Introduction

What is The New Yorker? I know it’s a great magazine and that it’s a tremendous source of pleasure in my life. But what exactly is it? This blog’s premise is that The New Yorker is a work of art, as worthy of comment and analysis as, say, Keats’s “Ode on a Grecian Urn.” Each week I review one or more aspects of the magazine’s latest issue. I suppose it’s possible to describe and analyze an entire issue, but I prefer to keep my reviews brief, and so I usually focus on just one or two pieces, to explore in each the signature style of its author. A piece by Nick Paumgarten is not like a piece by Jill Lepore, and neither is like a piece by Ian Frazier. One could not mistake Collins for Seabrook, or Bilger for Goldfield, or Mogelson for Kolbert. Each has found a style, and it is that style that I respond to as I read, and want to understand and describe.

Sunday, January 23, 2022

David Denby on Sofia Coppola's "Lost in Translation"

Photo from Erin Overbey's "Sunday Reading: A Cultural Review of the Aughts"

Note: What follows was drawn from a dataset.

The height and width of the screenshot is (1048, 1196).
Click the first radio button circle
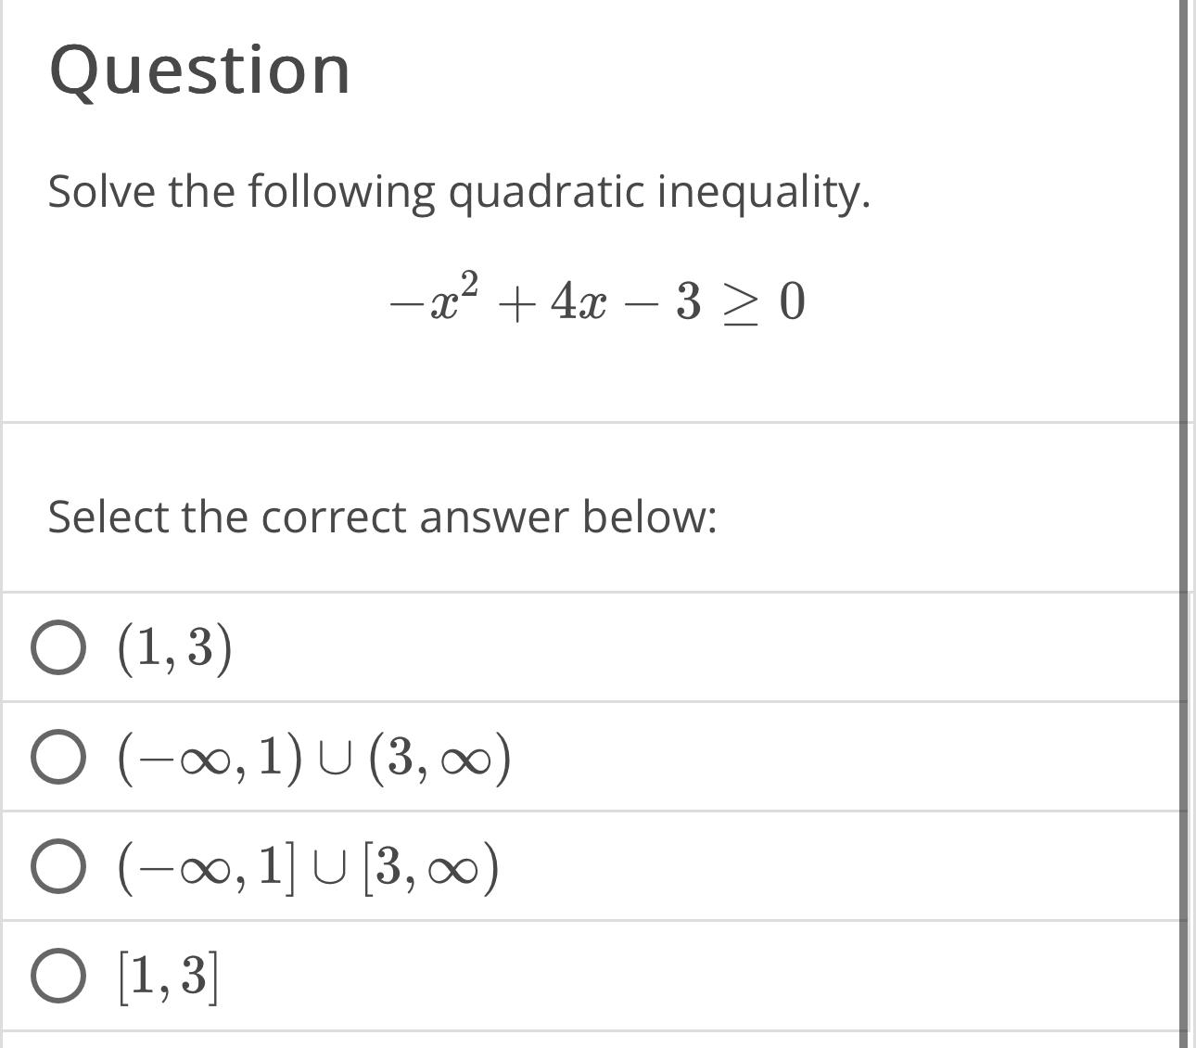57,647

Erin Overbey, in her “Sunday Reading: A Cultural Review of the Aughts” (newyorker.com, January 23, 2022), provides “a selection of pieces—a culture review, of sorts—that capture the creative pulse of the early two-thousands.” It’s a wonderful collection that, for me, brings back many pleasurable memories. Included in her collection is David Denby’s brilliant “Heart Break Hotels” (The New Yorker, September 15, 2003), a review of two movies – Sofia Coppola’s Lost in Translation and Stephen Frears’s Dirty Pretty Things. Lost in Translation is my all-time favourite film. Denby’s piece is an excellent appreciation of it. He writes,

Coppola doesn’t punch up her scenes; she’s not interested in tension leading to a climax but in moods and states of being. She’s willing to let an awkward silence sit on the screen. Not much happens, but Coppola is so gentle and witty an observer that the movie casts a spell. 

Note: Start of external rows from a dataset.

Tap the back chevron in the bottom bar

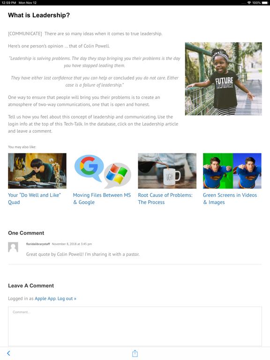click(x=9, y=353)
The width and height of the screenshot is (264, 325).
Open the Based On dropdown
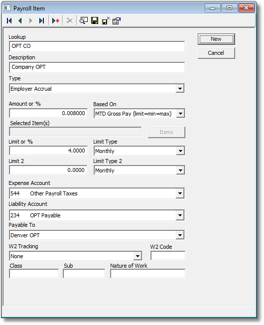(180, 114)
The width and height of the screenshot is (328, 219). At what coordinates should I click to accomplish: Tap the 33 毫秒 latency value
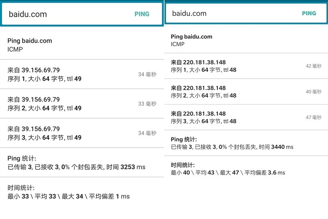coord(147,104)
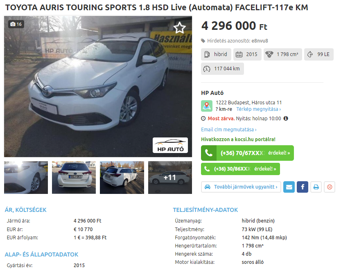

It does indeed. For me, the essence of that spell is the exquisite melancholy of obstructed desire. Denby gets at this when he says of the film’s two main characters, played superbly by Bill Murray and Scarlett Johansson, “The relationship is perched on the edge of eros.” I don’t know of any other movie that explores that edge so tenderly, beautifully, and perceptively.